BEGIN EXCERPT TO READ

The message from the city is clear: Fawkes, a man recently included on Sir Bernard Ingham's list of the 50 greatest Yorkshire folk, has been misunderstood. "He was notorious - some people have said he was a 17th-century terrorist - but some of the historical facts get diluted and people remember having a good time with bonfire celebrations," Gillian Cruddas, chief executive of the York Tourism Bureau, said. "He was a man with strong convictions and that's quite fascinating in its historical context."

A Fawkes display in the York Dungeon reflects her view, centring on the gruesome torture Fawkes went through after being caught.

The city has always been a little indignant about the way history has portrayed Fawkes, whose father, Edward, worked as a notary of the ecclesiastical courts and an advocate of the court of the Archbishop of York and whose mother, Edith, was from the eminent Harrington family, merchants and aldermen of York. Burning Fawkes effigies is banned at his old school, St Peter's, an inevitable stop-off on the heritage trail where an orchestra and 200-strong chorus celebrated him at a Gunpowder Plot Festival concert last night.

END EXCERPT TO READ
BEGIN DATA LINES

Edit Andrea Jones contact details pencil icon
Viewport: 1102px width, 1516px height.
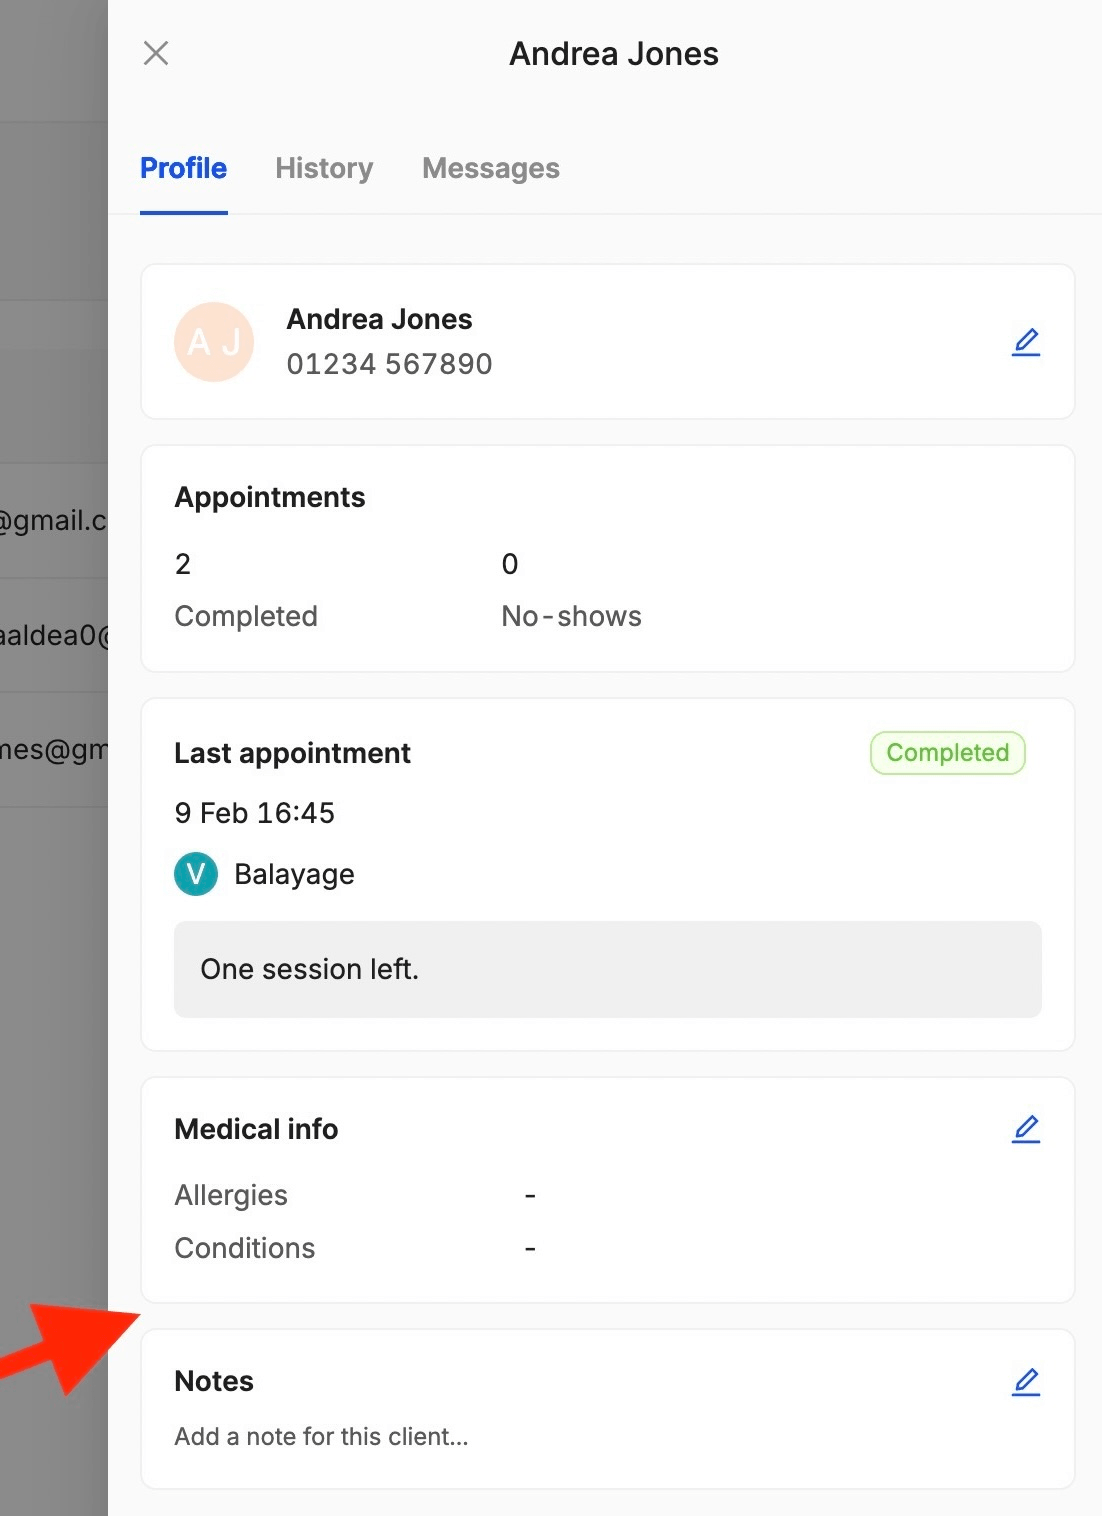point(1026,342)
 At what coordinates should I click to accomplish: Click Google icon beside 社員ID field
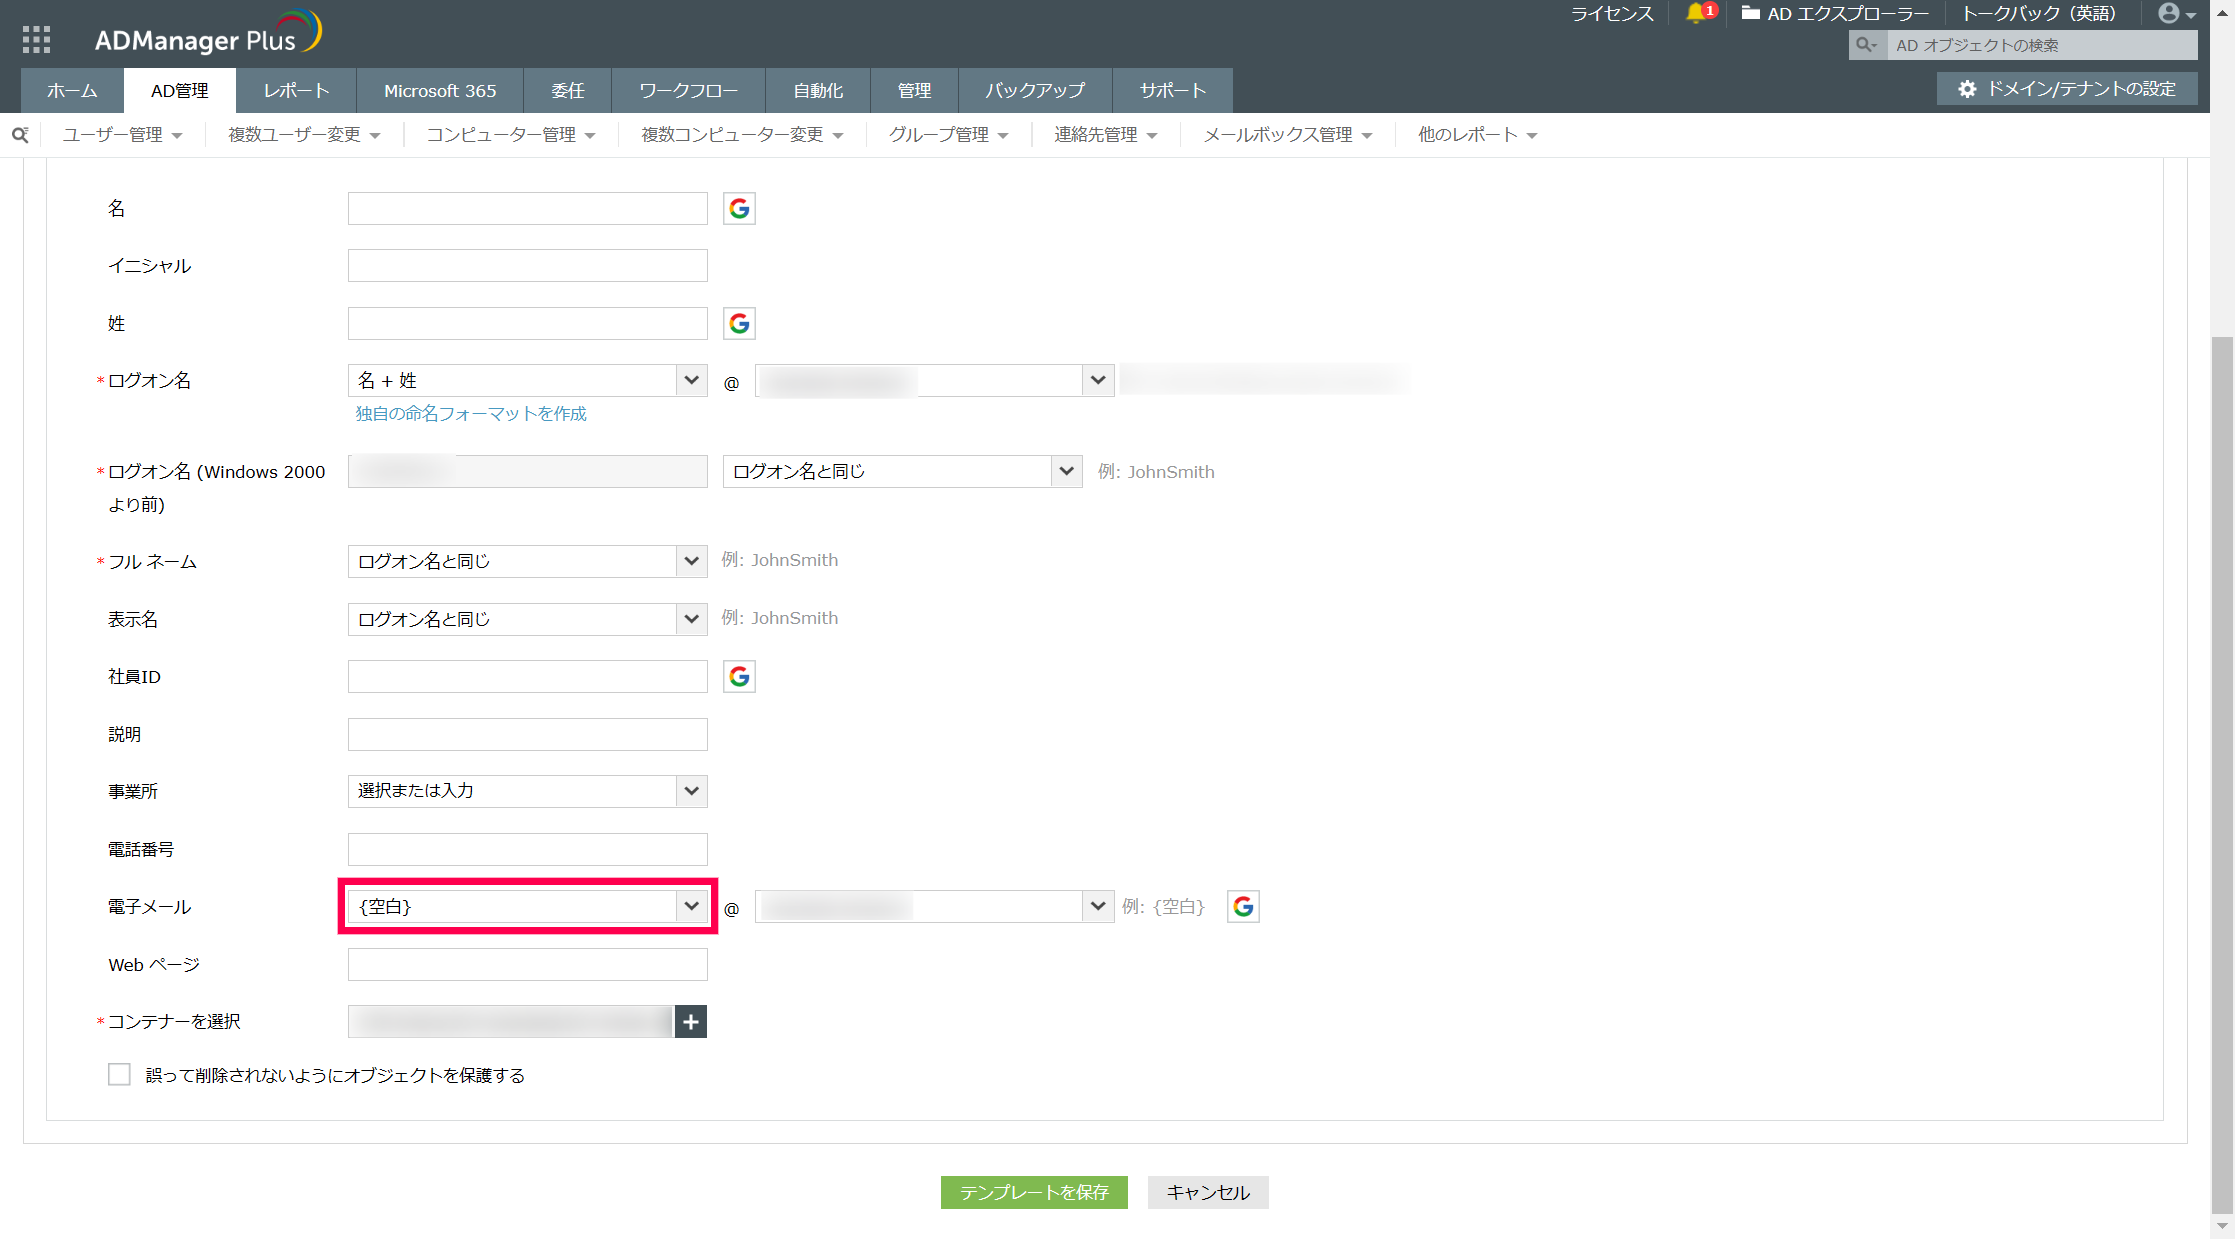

END DATA LINES

Reproduce the passage above about York's view of Fawkes word for word, beginning with the words "A Fawkes display" and ending after the words "concert last night.".

A Fawkes display in the York Dungeon reflects her view, centring on the gruesome torture Fawkes went through after being caught.

The city has always been a little indignant about the way history has portrayed Fawkes, whose father, Edward, worked as a notary of the ecclesiastical courts and an advocate of the court of the Archbishop of York and whose mother, Edith, was from the eminent Harrington family, merchants and aldermen of York. Burning Fawkes effigies is banned at his old school, St Peter's, an inevitable stop-off on the heritage trail where an orchestra and 200-strong chorus celebrated him at a Gunpowder Plot Festival concert last night.